This blog entry contains way more detail than you ever really wanted to know about my work on the above design. It’s for a wedding shower that my friend Jessica is hosting for another friend of ours Damien and his wife Marybeth. Damien writes the excellent local alternative transportation resource L.A. StreetsBlog. I contribute articles there now and then, too.
The version above really just exists on the internet… something I guess I should get used to, but it is still pretty new to me. I am used to actually holding a final printed copy of things… I usually keep 5-10 copies for my piles portfolios.
The wonderful background and border were designed by Colleen Corcoran, a skilled graphic designer I met through the L.A. County Bicycle Coalition‘s committee working to bring a ciclovia to Los Angeles. A ciclovia is a kind of recurring street festival where we set aside streets for bicycles and pedestrians - if you’re not familiar with it, I recommend this short film. I think Colleen’s design does a nice job of feeling both old fashioned and contemporary.

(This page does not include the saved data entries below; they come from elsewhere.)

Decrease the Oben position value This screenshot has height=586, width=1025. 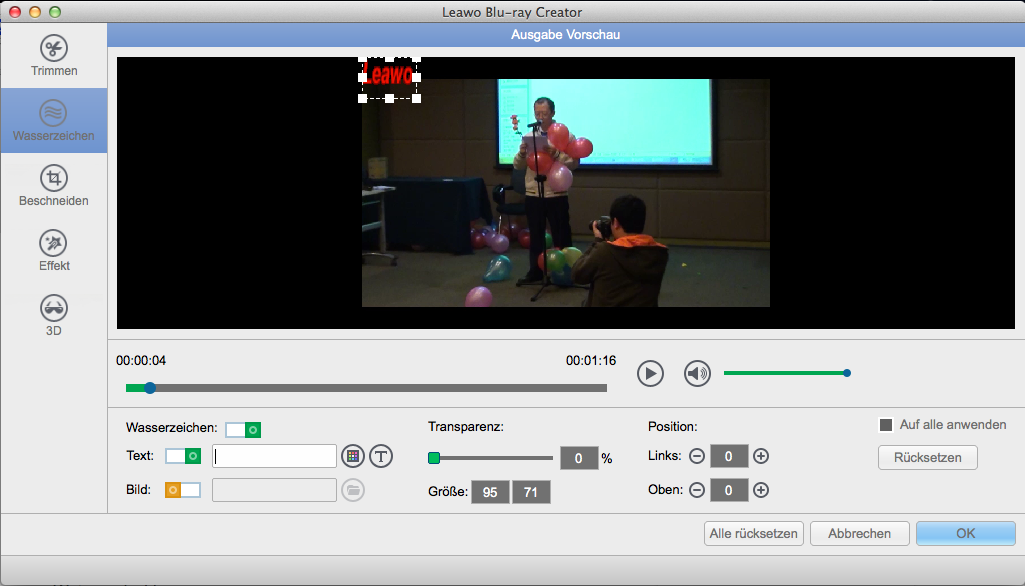[x=697, y=490]
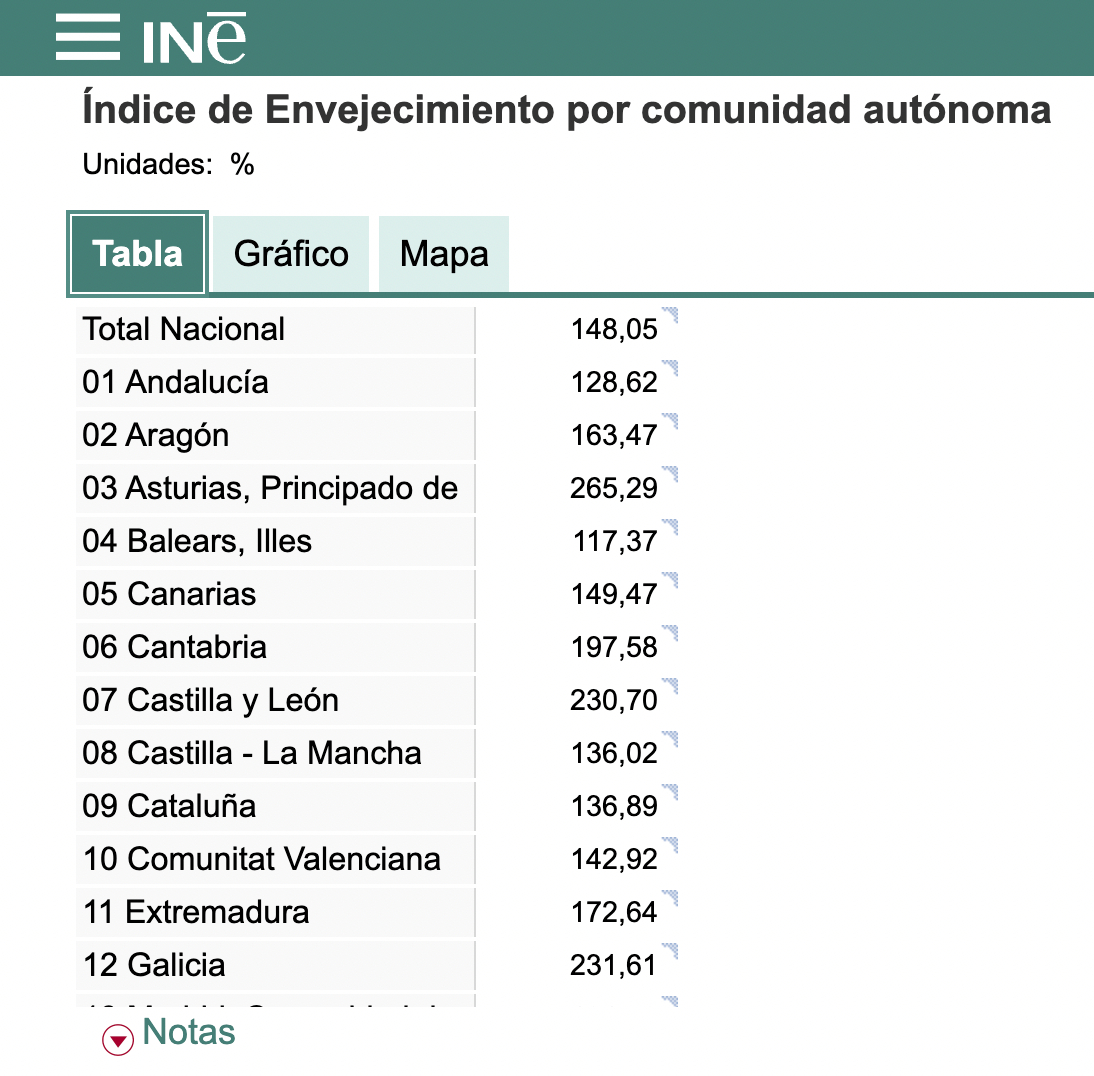Click the 04 Balears, Illes row label
This screenshot has height=1076, width=1094.
pyautogui.click(x=197, y=541)
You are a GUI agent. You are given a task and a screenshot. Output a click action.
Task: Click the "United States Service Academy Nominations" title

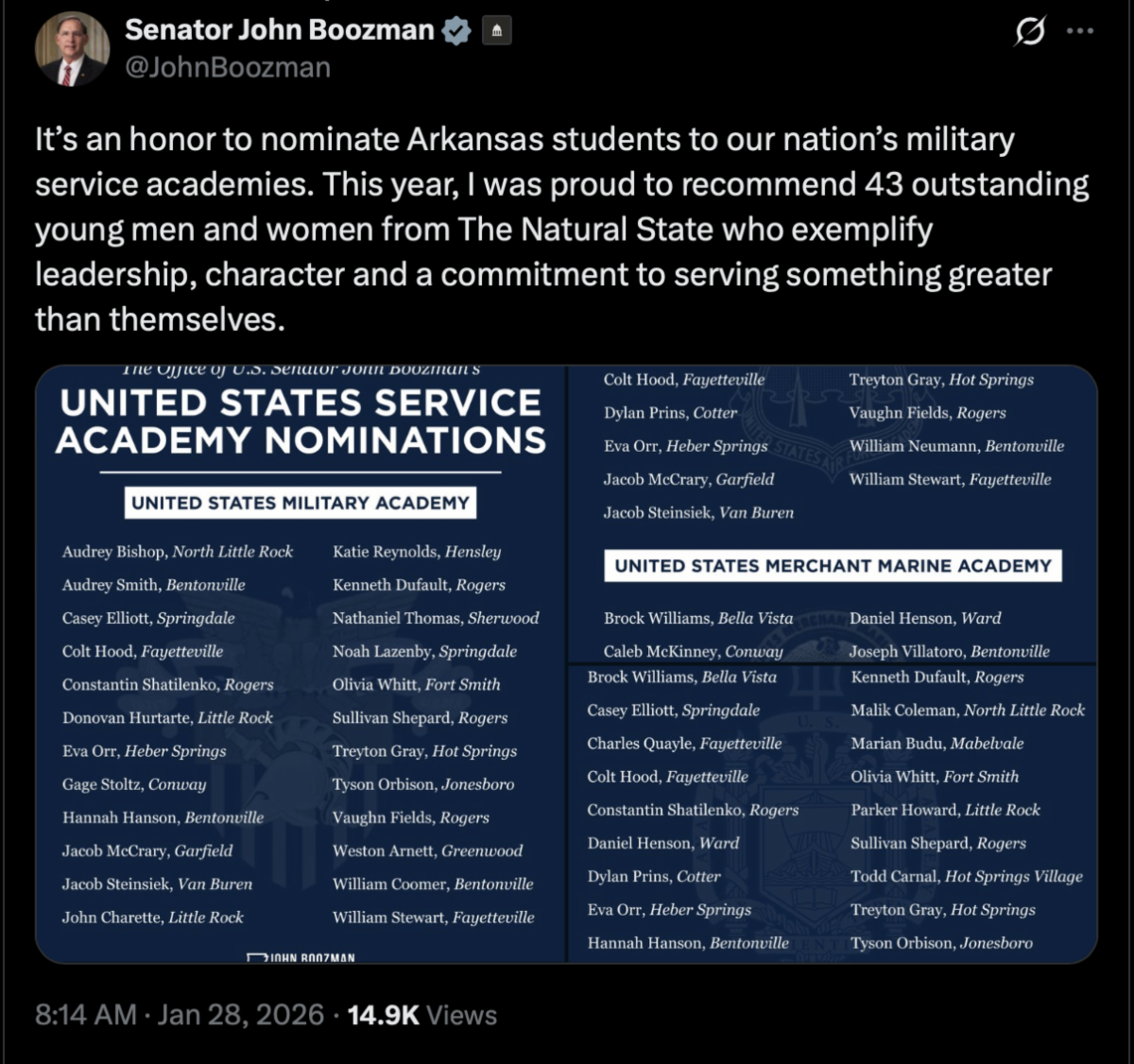[x=301, y=421]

I am still very 20th century with my art and design work. I do everything by hand on paper… I don’t even really like to scan it… because sometimes the scan will pick up artifacts or will appear to alter the color or contrast slightly. Below is what the scan of my drawing looked like. It would have been possible to circulate this… but I felt that, as a black and white image it might not really pop out of a black and white email. So I asked Colleen to help me out. I honestly don’t even know a straightforward way to manipulate the background color. (I guess I could xerox it onto color paper, then scan it… but that seems like a lot of work for something that should take a few seconds for someone who knows what they’re doing.)
And here are a few blurry cell phone photos to show you some of my process. Pay close attention so that you, too, can spend inordinate amounts of time filling in crooked hand lettering The Linton Way.

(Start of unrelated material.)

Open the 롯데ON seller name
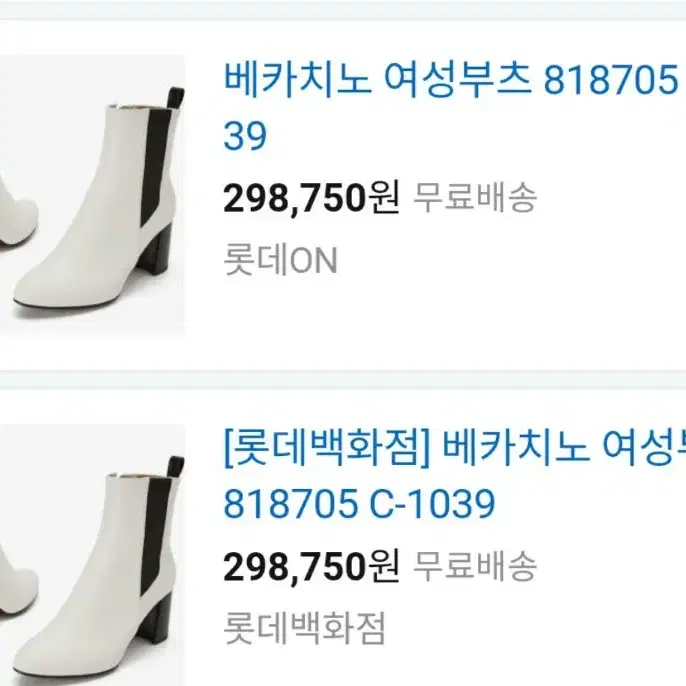The width and height of the screenshot is (686, 686). [x=280, y=261]
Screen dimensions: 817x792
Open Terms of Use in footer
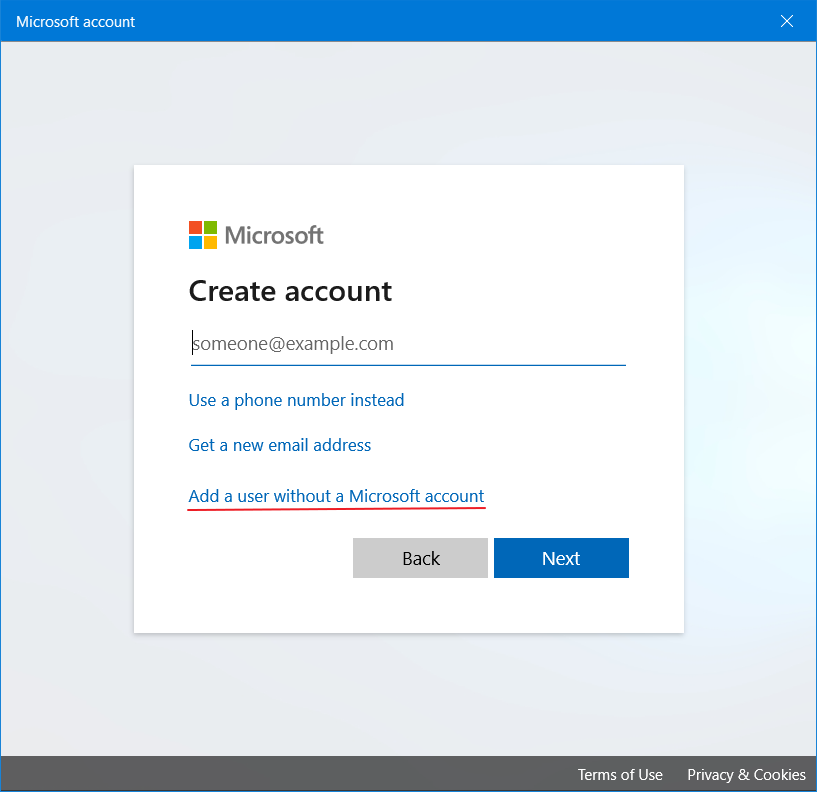(620, 775)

It all started with a quick sketch in my sketchbook:
In this case I just did one sketch and decided that it was a promising enough composition (though I ended up leaving off the messenger bag that the stork wears in the sketch.) Often I will do a dozen or more sketch ideas, then sometimes end up drawing something completely different for the final design.
From there, I roughed the design in in pencil. For this one I actually didn’t use any guides – no ruler and no compass. I just roughly put in lines that appeared to be more or less parallel to the edge of the paper. I did a rough measurement making a mark on a piece of paper to get a rough square. I penciled in lettering and rough guidelines, then I inked in the outlines of the lettering. I used an Itoya finepoint system .2 pen – which had been on sale the last time I went to the art store, which was out of the gray rapidograph pens that I like best for this sort of design work.
Here’s what it looked like after I had inked in the outlines of the lettering:
I then erase the pencil guidelines, and I begin the painstaking process of filling in the blacks of the lettering. For this I use the same pen as I used for the outline… which means it takes a while… but it’s a kind of meditative thing. Also, it’s a chance for me to refine and rework the lettering (which I can only do if I am using the same pen – otherwise the contour wouldn’t be consistent.) Often I will bulk letters up a bit a this step, and close excess s p a c e between them.
In the image above, you can see that I’ve filled in the outer parts of the lettering, and left some white in the middle. I sometimes do this and come back in with a thicker pen or a brush… but often I just use that same pen to keep filling in.
After penciling in the image of the bicycling stork, I begin inking it in. I usually put down a single line, then go over it to make it thicker. On the above image you can see the difference between the thicker finished line on the top of the baby’s head, compared to the initial line on the bottom of the stork’s neck.
I keep inking the lines thicker and thicker until they get interesting (unlike this excessively long blog entry)
Then I inked in more of the lettering on the bottom of the flier. Note that I keep a piece of scrap paper under my hand to prevent me from rubbing, sweating on or smearing the image. It functions similar to a mahl stick.
Then I drew the border square.
At that point, the drawing work… and I handed it off to be scanned and manipulated electronically… which is something I hope to learn how to do someday… so I can make different kinds of mistakes! One day perhaps I can document my process in a more interesting way… perhaps more like this cool stop-animation video that my friend Federico did.